Shady Grove Farm now houses approximately 150 laying hens and just ordered new chicks for this year's flock. Their eggs are available through Link UP Food Club, the Marquette Food Co-Op and in Gwinn during summer months when the Forsyth Township Farmer's Market is open.
 
Local businesses, such as the Marquette Food Co-Op, have found quite the demand from their customers for locally-sourced eggs and Shady Grove Farm is one of the co-op's local suppliers, which include BSB Farms and Cloverland Farm in Skandia, and Seeds and Spores in Beaver Grove.
 
The push for locally-grown, healthier eggs is evident in the demand alone.
 
According to Bryan Spencer, buyer and Marquette Food Co-Op branding coordinator, sales for the month of January totaled 1,448 dozen, including duck eggs--that's a staggering 17,376 eggs. The monthly sales average throughout 2012, says Spencer, was 1,164 dozen.
 
Spencer says buying locally-grown eggs, among other products, is a great way for money to stay right here in the Upper Peninsula.
 
"Simply put, choosing U.P.-grown foods increases demand for local growers and producers," he says. "Local food production directly impacts the economic, social, and ecological health of the U.P. with jobs creation, vibrant local networks, and fewer miles traveled and reduces our reliance on conventional supply chains."
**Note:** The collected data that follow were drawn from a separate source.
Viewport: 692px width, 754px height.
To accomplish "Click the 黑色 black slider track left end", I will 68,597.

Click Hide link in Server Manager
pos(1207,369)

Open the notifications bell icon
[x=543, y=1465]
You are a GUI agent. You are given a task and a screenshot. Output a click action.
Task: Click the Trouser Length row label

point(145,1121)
"In the case of the Marquette Food Co-op, we visit the site of each farm to ensure the health and natural behavior of the hens meet standards for outdoor access, daylight and space requirements and commitment to quality of the eggs. Buying local eggs is a commitment to fresher, tastier and more nutritious food grown by someone down the road in return for the farmers' commitment to your health and welfare of the animals," says Spencer
 
If you're the frugal type, you're probably grumbling right about now about the cost of these locally-produced eggs. Sure, retail prices at the Marquette Food Co-op range from $3.79 to $5.49 a dozen, but consider what you're getting for that price. The chickens are cage free, they are fed quality feed and the eggs are guaranteed fresh. For the most expensive eggs, the chickens are certified naturally grown with organic feed (see Randy Buchler's column for U.P. Second Wave detailing this important distinction).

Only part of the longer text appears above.